Melissa

DOI

Summary

Melissa is a file-avoiding, fault-tolerant, and elastic framework designed for large-scale sensitivity analysis and large-scale deep surrogate training on supercomputers. Some of its largest studies have utilized up to 30,000 cores to run 80,000 parallel simulations while avoiding up to 288 TB of intermediate data storage (see 1).

Melissa architecture

Traditional sensitivity analysis and deep surrogate training involve running multiple simulation instances with different input parameters, storing the results on disk, and later retrieving them to train a neural network or compute required statistics. However, the storage demands can quickly become overwhelming, leading to long read times and inefficient data processing. To mitigate this, researchers often reduce study sizes by running lower-resolution simulations or down-sampling output data in space and time.

How it works

Melissa (as shown in the figure below) overcomes storage limitations by eliminating intermediate file storage and processing data in transit, enabling large-scale data processing:

  • Sensitivity Analysis Server: Melissa uses iterative statistical algorithms and an asynchronous client-server model for data transfer. Instead of storing simulation outputs on disk, it transmits them via NxM communication patterns to a parallelized server. This approach enables real-time statistical computations without requiring disk storage, allowing full-scale studies with oblivious statistical mapping for every mesh element and time step.

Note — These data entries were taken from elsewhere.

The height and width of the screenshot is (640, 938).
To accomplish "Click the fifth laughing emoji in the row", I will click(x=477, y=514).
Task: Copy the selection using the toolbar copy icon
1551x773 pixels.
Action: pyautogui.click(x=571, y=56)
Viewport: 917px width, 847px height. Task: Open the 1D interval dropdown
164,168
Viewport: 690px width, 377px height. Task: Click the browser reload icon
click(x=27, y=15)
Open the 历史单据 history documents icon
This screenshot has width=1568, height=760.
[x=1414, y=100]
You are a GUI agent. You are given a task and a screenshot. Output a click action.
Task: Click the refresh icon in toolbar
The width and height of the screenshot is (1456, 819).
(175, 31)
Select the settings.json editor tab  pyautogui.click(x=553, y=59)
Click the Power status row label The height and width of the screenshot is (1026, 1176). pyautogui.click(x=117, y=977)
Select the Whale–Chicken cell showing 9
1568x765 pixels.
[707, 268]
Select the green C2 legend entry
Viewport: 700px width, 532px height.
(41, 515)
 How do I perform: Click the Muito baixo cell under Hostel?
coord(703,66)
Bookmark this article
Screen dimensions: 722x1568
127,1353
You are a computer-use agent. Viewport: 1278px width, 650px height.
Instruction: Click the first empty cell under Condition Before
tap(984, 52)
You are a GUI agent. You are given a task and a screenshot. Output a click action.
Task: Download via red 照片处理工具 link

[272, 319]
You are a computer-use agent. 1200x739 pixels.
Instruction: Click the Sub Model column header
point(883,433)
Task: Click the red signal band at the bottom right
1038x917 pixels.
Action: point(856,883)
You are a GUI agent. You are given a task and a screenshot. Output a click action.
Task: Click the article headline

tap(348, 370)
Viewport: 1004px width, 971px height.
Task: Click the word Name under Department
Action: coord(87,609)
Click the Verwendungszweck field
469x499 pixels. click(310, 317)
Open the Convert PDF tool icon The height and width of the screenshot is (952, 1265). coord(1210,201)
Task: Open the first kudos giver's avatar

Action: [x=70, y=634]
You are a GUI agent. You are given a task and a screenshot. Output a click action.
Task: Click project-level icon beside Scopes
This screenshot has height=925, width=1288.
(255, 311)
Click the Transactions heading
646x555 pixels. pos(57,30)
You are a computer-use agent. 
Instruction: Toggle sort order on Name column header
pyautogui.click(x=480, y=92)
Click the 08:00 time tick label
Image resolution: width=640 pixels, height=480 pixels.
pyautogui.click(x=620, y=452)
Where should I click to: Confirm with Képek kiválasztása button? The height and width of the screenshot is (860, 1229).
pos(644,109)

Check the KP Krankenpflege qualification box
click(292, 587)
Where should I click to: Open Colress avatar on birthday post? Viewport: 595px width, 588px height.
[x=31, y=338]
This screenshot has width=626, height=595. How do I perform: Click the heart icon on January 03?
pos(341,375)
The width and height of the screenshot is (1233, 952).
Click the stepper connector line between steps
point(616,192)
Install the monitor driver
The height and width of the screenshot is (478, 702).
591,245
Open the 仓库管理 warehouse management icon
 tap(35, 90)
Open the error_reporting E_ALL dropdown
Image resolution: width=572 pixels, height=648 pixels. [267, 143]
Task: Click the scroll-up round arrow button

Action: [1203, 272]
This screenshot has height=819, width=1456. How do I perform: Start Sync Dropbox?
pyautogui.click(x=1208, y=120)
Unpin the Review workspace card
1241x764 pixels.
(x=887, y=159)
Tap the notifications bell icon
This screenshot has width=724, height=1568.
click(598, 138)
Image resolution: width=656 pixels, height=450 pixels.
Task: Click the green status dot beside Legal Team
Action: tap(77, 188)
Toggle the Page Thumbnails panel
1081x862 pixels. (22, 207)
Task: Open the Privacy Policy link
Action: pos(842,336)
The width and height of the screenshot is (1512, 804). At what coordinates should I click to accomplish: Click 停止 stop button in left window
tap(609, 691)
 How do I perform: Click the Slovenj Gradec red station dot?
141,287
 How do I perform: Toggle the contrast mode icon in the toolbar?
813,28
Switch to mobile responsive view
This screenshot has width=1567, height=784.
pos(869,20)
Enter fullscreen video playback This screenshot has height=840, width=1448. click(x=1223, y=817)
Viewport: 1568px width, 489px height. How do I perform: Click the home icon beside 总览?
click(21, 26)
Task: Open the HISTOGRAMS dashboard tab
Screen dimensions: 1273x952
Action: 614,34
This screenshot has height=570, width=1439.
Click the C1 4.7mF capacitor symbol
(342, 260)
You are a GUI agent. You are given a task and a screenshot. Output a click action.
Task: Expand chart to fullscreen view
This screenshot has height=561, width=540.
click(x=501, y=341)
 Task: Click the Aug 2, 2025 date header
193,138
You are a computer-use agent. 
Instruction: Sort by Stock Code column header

Melissa supports various statistical measures (e.g. mean, variance, skewness, kurtosis, and Sobol indices) and can be extended with new algorithms.

  • Deep Learning Server: Following a similar approach, client simulations send data in a round-robin manner to a parallelized, multithreaded server. The server manages a buffer for training batches, ensuring efficient memory use. Once the buffer reaches a predefined safety watermark, selected samples form training batches for distributed training on GPUs or CPUs. Memory is managed dynamically by selecting and evicting samples based on predefined policies, enabling both online and pseudo-offline training by adjusting the buffer size, watermark, and selection/eviction strategies.

Overview of Melissa's deep learning framework

Both sensitivity analysis and deep surrogate training in Melissa depend on three key components:

  1. Melissa Client: This is the parallel numerical simulation code, adapted to function as a client. Each client runs independently and sends mid-simulation output to the server whenever melissa_send() is called.

  2. Melissa Server: A parallel executable responsible for computing statistics or training a Neural Network (more details here). It updates statistics and generates training batches upon receiving new data from any connected client.

  3. Melissa Launcher: A front-end Python script that orchestrates the execution of the study (more details here). It automates large-scale job scheduling in OpenMPI and integrates with cluster schedulers like slurm and OAR, handling job submission, monitoring, and fault tolerance.

User interface

To run an analysis with Melissa, users need to follow these steps:

  1. Instrument the Simulation Code: Modify the simulation to use the Melissa API with three main calls—init, send, and finalize—so it functions as a Melissa client (details here).

  2. Configure the Analysis: Define how simulation parameters are sampled, select statistical computations, or specify the Neural Network architecture and training settings (details here).

  3. Launch the Analysis: Run the Melissa launcher via the terminal or the supercomputer's front-end (quick start guide). Melissa handles resource allocation, execution monitoring, and automatic restarts for failed components.

Melissa’s API currently supports C, Fortran, and Python solvers but can be extended to other languages by following the approach in the API folder.

List of publications


  1. Alejandro Ribés, Théophile Terraz, Yvan Fournier, Bertrand Iooss, and Bruno Raffin. Unlocking large scale uncertainty quantification with in transit iterative statistics. In Hank Childs, Janine C. Bennett, and Christoph Garth, editors, In Situ Visualization for Computational Science, 113–136. Cham, 2022. Springer International Publishing.